» **Goal**:
Reproduce every one of the following records word for word, keeping each line unchanged.

» **Input rows**:
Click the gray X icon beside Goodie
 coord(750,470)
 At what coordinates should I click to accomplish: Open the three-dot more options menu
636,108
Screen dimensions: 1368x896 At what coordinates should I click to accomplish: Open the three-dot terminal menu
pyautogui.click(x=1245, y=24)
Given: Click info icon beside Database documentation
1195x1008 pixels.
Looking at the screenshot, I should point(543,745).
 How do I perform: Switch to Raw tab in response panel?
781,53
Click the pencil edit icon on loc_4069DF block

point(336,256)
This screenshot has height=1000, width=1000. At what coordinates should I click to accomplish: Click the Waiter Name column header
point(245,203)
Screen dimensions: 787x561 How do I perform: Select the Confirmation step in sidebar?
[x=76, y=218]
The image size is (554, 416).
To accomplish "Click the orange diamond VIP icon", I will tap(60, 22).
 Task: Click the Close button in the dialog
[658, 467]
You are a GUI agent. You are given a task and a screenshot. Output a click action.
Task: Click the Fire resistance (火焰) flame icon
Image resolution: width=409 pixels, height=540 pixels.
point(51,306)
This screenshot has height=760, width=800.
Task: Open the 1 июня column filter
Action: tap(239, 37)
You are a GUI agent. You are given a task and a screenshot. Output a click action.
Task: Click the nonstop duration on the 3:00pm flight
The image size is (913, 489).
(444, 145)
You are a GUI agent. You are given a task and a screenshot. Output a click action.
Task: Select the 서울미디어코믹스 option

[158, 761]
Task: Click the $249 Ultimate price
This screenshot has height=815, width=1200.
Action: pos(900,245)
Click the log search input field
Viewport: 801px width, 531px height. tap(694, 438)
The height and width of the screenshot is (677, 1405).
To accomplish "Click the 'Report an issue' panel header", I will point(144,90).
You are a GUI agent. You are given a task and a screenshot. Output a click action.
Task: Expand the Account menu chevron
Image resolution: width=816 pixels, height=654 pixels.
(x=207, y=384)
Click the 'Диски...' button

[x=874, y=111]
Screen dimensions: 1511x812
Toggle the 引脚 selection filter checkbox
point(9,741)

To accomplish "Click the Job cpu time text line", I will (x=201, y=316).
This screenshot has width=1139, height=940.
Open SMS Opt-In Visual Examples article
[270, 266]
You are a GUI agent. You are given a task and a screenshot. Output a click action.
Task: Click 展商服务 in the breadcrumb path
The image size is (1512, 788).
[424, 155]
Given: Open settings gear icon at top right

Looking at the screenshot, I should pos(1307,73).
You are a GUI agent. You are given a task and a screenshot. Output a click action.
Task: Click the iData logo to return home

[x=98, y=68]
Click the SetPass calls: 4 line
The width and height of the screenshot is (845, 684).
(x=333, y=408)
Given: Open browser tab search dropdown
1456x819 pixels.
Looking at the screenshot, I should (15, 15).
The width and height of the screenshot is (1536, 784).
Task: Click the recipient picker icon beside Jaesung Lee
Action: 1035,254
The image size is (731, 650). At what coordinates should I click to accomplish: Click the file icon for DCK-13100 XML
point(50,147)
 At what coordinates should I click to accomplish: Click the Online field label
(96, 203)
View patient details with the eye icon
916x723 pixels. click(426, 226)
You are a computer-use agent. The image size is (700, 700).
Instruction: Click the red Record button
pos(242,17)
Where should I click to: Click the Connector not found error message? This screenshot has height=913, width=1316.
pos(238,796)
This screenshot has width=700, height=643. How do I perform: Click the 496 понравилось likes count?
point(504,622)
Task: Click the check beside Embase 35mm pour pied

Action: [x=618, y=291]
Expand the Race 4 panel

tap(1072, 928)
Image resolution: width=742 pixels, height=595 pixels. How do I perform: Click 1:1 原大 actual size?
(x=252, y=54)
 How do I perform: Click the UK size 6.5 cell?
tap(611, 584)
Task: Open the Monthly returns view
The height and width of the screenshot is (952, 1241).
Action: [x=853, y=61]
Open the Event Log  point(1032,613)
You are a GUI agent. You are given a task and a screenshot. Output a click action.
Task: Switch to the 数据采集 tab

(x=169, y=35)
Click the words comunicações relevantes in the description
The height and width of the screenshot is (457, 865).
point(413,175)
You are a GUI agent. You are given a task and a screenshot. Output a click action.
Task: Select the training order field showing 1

» **The response**:
Click the gray X icon beside Goodie
 coord(750,470)
 At what coordinates should I click to accomplish: Open the three-dot more options menu
636,108
Screen dimensions: 1368x896 At what coordinates should I click to accomplish: Open the three-dot terminal menu
pyautogui.click(x=1245, y=24)
Given: Click info icon beside Database documentation
1195x1008 pixels.
Looking at the screenshot, I should point(543,745).
 How do I perform: Switch to Raw tab in response panel?
781,53
Click the pencil edit icon on loc_4069DF block

point(336,256)
This screenshot has height=1000, width=1000. At what coordinates should I click to accomplish: Click the Waiter Name column header
point(245,203)
Screen dimensions: 787x561 How do I perform: Select the Confirmation step in sidebar?
[x=76, y=218]
The image size is (554, 416).
To accomplish "Click the orange diamond VIP icon", I will tap(60, 22).
 Task: Click the Close button in the dialog
[658, 467]
You are a GUI agent. You are given a task and a screenshot. Output a click action.
Task: Click the Fire resistance (火焰) flame icon
Image resolution: width=409 pixels, height=540 pixels.
point(51,306)
This screenshot has height=760, width=800.
Task: Open the 1 июня column filter
Action: tap(239, 37)
You are a GUI agent. You are given a task and a screenshot. Output a click action.
Task: Click the nonstop duration on the 3:00pm flight
The image size is (913, 489).
(444, 145)
You are a GUI agent. You are given a task and a screenshot. Output a click action.
Task: Select the 서울미디어코믹스 option

[158, 761]
Task: Click the $249 Ultimate price
This screenshot has height=815, width=1200.
Action: pos(900,245)
Click the log search input field
Viewport: 801px width, 531px height. tap(694, 438)
The height and width of the screenshot is (677, 1405).
To accomplish "Click the 'Report an issue' panel header", I will point(144,90).
You are a GUI agent. You are given a task and a screenshot. Output a click action.
Task: Expand the Account menu chevron
Image resolution: width=816 pixels, height=654 pixels.
(x=207, y=384)
Click the 'Диски...' button

[x=874, y=111]
Screen dimensions: 1511x812
Toggle the 引脚 selection filter checkbox
point(9,741)

To accomplish "Click the Job cpu time text line", I will (x=201, y=316).
This screenshot has width=1139, height=940.
Open SMS Opt-In Visual Examples article
[270, 266]
You are a GUI agent. You are given a task and a screenshot. Output a click action.
Task: Click 展商服务 in the breadcrumb path
The image size is (1512, 788).
[424, 155]
Given: Open settings gear icon at top right

Looking at the screenshot, I should pos(1307,73).
You are a GUI agent. You are given a task and a screenshot. Output a click action.
Task: Click the iData logo to return home

[x=98, y=68]
Click the SetPass calls: 4 line
The width and height of the screenshot is (845, 684).
(x=333, y=408)
Given: Open browser tab search dropdown
1456x819 pixels.
Looking at the screenshot, I should (15, 15).
The width and height of the screenshot is (1536, 784).
Task: Click the recipient picker icon beside Jaesung Lee
Action: 1035,254
The image size is (731, 650). At what coordinates should I click to accomplish: Click the file icon for DCK-13100 XML
point(50,147)
 At what coordinates should I click to accomplish: Click the Online field label
(96, 203)
View patient details with the eye icon
916x723 pixels. click(426, 226)
You are a computer-use agent. The image size is (700, 700).
Instruction: Click the red Record button
pos(242,17)
Where should I click to: Click the Connector not found error message? This screenshot has height=913, width=1316.
pos(238,796)
This screenshot has width=700, height=643. How do I perform: Click the 496 понравилось likes count?
point(504,622)
Task: Click the check beside Embase 35mm pour pied

Action: [x=618, y=291]
Expand the Race 4 panel

tap(1072, 928)
Image resolution: width=742 pixels, height=595 pixels. How do I perform: Click 1:1 原大 actual size?
(x=252, y=54)
 How do I perform: Click the UK size 6.5 cell?
tap(611, 584)
Task: Open the Monthly returns view
The height and width of the screenshot is (952, 1241).
Action: [x=853, y=61]
Open the Event Log  point(1032,613)
You are a GUI agent. You are given a task and a screenshot. Output a click action.
Task: Switch to the 数据采集 tab

(x=169, y=35)
Click the words comunicações relevantes in the description
The height and width of the screenshot is (457, 865).
point(413,175)
You are a GUI agent. You are given a task and a screenshot. Output a click action.
Task: Select the training order field showing 1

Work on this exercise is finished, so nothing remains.